Time to Examine US Role on Public Diplomacy

If there is much to cheer about in changing military fortunes in Iraq, that cannot necessarily be said of our "public diplomacy" efforts--the term given for good propaganda. The U.S. Created Al Hurra television to compete with Al Jazeera and to make up for the mushiness of Voice of America. The new U.S. funded station is based in Virginia but reports and broadcasts to the Middle East in Arabic.

The sad thing seems to be that the new effort has succumbed to the same kind of bland programming that people trained in Hollywood and Madison Avenue wrongly suppose matters in Iraq or elsewhere in Arabic lands. The same problem apparently obtains in U.S. programs aimed at Iran.

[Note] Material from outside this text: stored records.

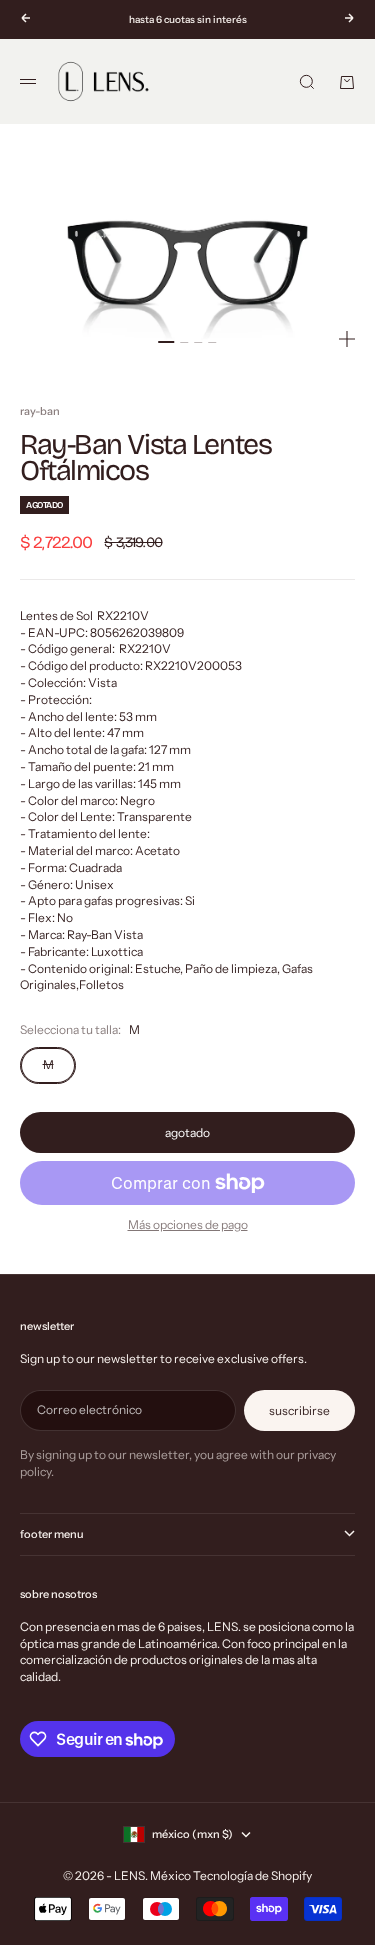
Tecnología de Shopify (252, 1875)
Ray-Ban (40, 411)
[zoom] (347, 339)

Of course, you will get higher ratings for pop culture than for hard news and opinion about the political and military realities of the region, but so, what? Arabs know all about our pop culture--too much, probably. They are tempted to it even as they are repulsed by it. Indeed, a sad condition of America's image overseas is that we represent the novel and sensational in both a good and bad way. Modernity (as expressed in the West's edgy entertainment) has visceral appeal even as it leaves a bitter aftertaste in traditional cultures. It may get viewers. What it does not get is understanding and allies for America.

I have heard quiet comments about this problem from friends in and out of the Bush Administration. Some point to particular appointees who are naïve or who are easily rolled by the bureaucrats. What I have not seen are very many careful analyses of what we are doing and not doing in this field. I cannot report on it myself, so I am just leaving out the names I have heard. I'm not a reporter.

But what about the people who ARE reporters?

The liberal media doesn't report on the effectiveness of U.S. public diplomacy because they don't see any significance to it or else don't especially want the U.S. to look better, in any case. But what is holding up the conservative media?

Al Qaida knows full well that American public opinion is a second battleground for it. But so is opinion in the Middle East. If Iraqis and others learn what really is going on they are more likely to help the Americans. But if what they mainly get on TV are attacks on the U.S. by foreign radicals and hip hop from Americans, what are they supposed to
think?

A failure to take public diplomacy very seriously is a huge wartime disservice to our fighting men and women because it damages the cause of victory. The President himself has too much riding on the Iraq war to let this aspect of his strategy be affected by personal loyalties, or, worse, inattention.